Are you a jumper?

2011-08-20 00:00

WHENEVER I experience major market events, I am always reminded of passengers on a train. All of them want to get to the same destination as quickly as possible. However, before they arrive at a particular station someone near the front of the train yells: “Fire!”. Some people jump off the train although they have seen no smoke, nor have they seen any other evidence of a fire. Other passengers remain on the train and start looking for real evidence of a fire. The last group sits on the train reading iPads and listening to music. The first group of passengers that jumped off the train is now stuck on the siding at the station and is “safe”, but no closer to the destination. The second group is getting closer to the destination but is concerned about a possible fire. The last group is also getting closer but is living in blissful ignorance which could be catastrophic if there really is a fire.

Unfortunately, almost every day represents a “station” for investors to get out of their investments and there is almost always someone in the press warning about a fire somewhere. Those who jump off every time someone yells “fire” will never get to their destination. The blissfully ignorant group will either arrive happy and unstressed or it will meet with a horrible accident. You should try to be more like the second group of passengers which will only get off the train when its sees real evidence of a fire.

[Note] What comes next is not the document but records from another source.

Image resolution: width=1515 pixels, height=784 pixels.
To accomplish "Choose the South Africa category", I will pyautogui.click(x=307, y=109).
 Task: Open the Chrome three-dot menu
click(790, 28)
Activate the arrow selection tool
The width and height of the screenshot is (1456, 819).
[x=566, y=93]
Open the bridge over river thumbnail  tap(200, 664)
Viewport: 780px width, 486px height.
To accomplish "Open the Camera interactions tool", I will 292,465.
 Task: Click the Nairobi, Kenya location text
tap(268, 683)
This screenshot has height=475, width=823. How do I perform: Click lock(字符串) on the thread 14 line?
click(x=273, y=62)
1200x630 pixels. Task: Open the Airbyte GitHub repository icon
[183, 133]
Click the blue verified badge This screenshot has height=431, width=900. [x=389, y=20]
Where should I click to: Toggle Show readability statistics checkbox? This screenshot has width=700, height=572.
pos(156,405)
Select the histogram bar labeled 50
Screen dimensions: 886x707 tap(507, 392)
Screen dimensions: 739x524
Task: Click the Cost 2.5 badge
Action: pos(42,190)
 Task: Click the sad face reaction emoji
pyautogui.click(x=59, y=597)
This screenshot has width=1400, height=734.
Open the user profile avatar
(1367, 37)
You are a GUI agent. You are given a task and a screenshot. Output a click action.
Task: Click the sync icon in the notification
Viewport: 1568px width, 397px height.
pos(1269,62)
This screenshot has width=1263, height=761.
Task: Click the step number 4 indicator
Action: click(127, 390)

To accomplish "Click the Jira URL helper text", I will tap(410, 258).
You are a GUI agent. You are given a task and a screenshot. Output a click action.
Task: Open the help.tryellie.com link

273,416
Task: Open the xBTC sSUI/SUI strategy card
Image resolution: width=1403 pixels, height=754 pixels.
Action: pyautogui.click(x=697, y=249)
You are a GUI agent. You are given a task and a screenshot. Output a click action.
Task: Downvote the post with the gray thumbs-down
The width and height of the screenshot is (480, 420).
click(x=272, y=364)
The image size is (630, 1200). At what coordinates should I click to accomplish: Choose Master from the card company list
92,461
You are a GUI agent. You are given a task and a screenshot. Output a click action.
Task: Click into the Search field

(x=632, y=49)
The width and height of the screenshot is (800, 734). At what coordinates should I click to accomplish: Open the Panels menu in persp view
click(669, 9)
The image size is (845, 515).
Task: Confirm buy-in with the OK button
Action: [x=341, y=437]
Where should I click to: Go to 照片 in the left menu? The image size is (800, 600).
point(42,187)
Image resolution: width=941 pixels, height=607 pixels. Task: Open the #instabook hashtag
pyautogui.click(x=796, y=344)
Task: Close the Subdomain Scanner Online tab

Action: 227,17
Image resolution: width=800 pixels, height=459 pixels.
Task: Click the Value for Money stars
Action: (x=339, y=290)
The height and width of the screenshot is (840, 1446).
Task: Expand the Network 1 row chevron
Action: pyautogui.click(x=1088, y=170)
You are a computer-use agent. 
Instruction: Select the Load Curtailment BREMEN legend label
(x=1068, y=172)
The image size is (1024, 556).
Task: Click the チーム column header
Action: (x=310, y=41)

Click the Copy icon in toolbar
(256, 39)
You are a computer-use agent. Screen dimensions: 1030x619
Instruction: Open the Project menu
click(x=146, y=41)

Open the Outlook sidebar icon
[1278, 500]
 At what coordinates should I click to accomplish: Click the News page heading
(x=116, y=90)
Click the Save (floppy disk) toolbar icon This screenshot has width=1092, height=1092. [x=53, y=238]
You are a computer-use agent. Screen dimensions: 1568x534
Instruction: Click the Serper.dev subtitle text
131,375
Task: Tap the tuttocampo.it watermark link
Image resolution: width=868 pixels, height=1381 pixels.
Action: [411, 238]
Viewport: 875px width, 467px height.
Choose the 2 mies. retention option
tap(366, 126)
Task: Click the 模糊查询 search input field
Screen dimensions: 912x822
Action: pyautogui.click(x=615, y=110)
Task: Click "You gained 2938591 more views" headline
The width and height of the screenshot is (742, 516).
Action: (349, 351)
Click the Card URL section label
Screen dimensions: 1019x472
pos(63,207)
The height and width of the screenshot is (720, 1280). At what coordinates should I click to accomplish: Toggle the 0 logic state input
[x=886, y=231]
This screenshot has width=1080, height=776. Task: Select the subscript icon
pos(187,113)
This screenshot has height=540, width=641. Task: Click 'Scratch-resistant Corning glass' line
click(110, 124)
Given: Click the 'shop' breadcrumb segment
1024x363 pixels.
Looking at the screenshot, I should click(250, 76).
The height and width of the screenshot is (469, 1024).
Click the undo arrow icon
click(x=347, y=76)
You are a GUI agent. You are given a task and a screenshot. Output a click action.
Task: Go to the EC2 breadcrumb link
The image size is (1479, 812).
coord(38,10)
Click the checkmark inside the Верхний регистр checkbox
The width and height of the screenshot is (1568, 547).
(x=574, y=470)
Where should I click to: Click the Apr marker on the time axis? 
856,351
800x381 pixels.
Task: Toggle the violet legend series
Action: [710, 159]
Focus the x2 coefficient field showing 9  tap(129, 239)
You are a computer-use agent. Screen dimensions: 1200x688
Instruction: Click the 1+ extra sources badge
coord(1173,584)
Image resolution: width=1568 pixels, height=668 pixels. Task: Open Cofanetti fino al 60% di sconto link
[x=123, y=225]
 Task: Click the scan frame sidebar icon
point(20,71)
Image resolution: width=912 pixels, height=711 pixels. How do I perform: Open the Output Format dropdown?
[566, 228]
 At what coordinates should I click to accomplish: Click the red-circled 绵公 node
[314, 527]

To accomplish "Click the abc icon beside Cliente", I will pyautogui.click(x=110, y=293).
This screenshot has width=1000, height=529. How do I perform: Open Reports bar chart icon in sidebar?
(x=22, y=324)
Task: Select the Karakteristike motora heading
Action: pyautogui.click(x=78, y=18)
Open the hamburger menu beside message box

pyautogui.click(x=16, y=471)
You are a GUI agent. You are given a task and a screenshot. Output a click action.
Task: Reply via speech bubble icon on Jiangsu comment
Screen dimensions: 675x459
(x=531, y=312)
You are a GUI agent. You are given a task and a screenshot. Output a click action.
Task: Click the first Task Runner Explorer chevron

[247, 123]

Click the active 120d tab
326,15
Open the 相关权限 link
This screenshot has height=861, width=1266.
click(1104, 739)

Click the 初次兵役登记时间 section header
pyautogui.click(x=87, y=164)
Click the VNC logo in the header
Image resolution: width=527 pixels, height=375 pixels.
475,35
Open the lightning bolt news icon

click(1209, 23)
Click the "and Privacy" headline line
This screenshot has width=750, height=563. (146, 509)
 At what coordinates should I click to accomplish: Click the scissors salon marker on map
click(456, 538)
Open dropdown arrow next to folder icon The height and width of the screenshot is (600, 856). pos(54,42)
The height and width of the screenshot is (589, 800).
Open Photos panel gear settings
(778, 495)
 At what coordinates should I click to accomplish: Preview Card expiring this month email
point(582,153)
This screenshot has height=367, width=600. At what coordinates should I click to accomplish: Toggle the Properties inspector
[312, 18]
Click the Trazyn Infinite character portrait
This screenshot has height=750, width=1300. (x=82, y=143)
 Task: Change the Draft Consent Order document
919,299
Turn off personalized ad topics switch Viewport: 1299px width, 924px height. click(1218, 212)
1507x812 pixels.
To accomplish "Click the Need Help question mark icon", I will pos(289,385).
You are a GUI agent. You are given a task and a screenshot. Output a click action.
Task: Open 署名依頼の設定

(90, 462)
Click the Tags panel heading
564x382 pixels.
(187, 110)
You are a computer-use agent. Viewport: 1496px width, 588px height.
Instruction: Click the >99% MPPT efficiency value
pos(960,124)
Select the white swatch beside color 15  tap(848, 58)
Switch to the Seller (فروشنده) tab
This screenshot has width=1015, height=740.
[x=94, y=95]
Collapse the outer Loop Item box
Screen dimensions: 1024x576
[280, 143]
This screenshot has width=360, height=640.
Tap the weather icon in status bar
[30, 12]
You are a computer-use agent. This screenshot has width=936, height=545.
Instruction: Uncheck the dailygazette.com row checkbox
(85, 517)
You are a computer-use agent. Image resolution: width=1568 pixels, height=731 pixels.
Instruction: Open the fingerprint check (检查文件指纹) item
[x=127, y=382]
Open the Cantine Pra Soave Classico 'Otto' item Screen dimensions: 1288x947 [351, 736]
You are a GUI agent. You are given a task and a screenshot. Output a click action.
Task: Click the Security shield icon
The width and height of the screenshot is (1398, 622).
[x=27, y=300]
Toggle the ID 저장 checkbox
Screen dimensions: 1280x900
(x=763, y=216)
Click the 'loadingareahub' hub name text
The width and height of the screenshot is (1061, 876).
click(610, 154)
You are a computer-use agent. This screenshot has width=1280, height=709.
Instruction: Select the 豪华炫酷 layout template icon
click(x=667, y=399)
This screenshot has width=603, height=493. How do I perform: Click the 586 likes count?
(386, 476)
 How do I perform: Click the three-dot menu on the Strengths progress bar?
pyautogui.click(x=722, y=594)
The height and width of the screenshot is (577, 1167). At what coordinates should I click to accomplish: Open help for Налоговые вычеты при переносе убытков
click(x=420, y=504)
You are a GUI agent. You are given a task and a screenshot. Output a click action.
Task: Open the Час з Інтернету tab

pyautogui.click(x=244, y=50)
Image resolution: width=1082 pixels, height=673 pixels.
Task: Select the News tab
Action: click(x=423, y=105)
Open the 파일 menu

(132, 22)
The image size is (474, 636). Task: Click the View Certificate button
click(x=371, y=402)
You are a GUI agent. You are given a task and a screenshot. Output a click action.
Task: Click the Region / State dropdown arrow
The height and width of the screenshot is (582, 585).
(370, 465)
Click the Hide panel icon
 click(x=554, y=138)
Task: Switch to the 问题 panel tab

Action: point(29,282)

If you talk to the more successful money managers about the recent market turmoil, they have remarkably similar attitudes to managing money in these times. They were all worried about the markets and thought that they might drop a bit, but none of them anticipated the magnitude of the drops we have seen.

If you ask them what they have done since the markets dropped, most of them would say that they have done very little selling but they have been buying investments aggressively.

Personally, I believe that these major market events are great opportunities to buy investments and horrible times to sell. If history has taught us anything, the best investors are like those passengers who remain on the train and only get off when they see real evidence of the fire themselves. Similarly, they are also the first passengers who get on the very first train that comes along after a fire. This is certainly the attitude of Warren Buffett who almost never sells but is a regular buyer of shares. He gets depressed during booming markets because he cannot find anything to buy, but he gets really excited during market turmoil because he finds lots to buy.

CHATTERING MONKEYS

One reality of the information age is that you are constantly inundated with “information” from “experts” all round the world. Much of this information is fed to you in 140 characters or less, and most frequently via a dramatic headline designed to grab your attention. Sadly this “information” is pretty useless to someone who wants to make informed decisions about investments. The people who feed you this stuff are like chattering monkeys in a tree who are able to overwhelm anyone with their noise. The noise can reach such a level that it prevents any rational thought and this can be disastrous for investors.

In times like these, you should try really hard to tune out the chattering monkeys and focus on your own situation. You cannot control major market events and often the effects of these events are dramatic in the short term but largely meaningless in the medium term. That means you could use a major market drop as a great time to buy quality investments but you should really not sell them. That would be most similar to the passengers who jumped off the train because they listened to the chattering monkeys who had no idea what was really happening either.

— Moneyweb.

• Warren Ingram, CFP® (certified financial planner), is the FPI (Financial Planning Institute) Financial Planner of the Year for 2011. He is a director of Galileo Capital.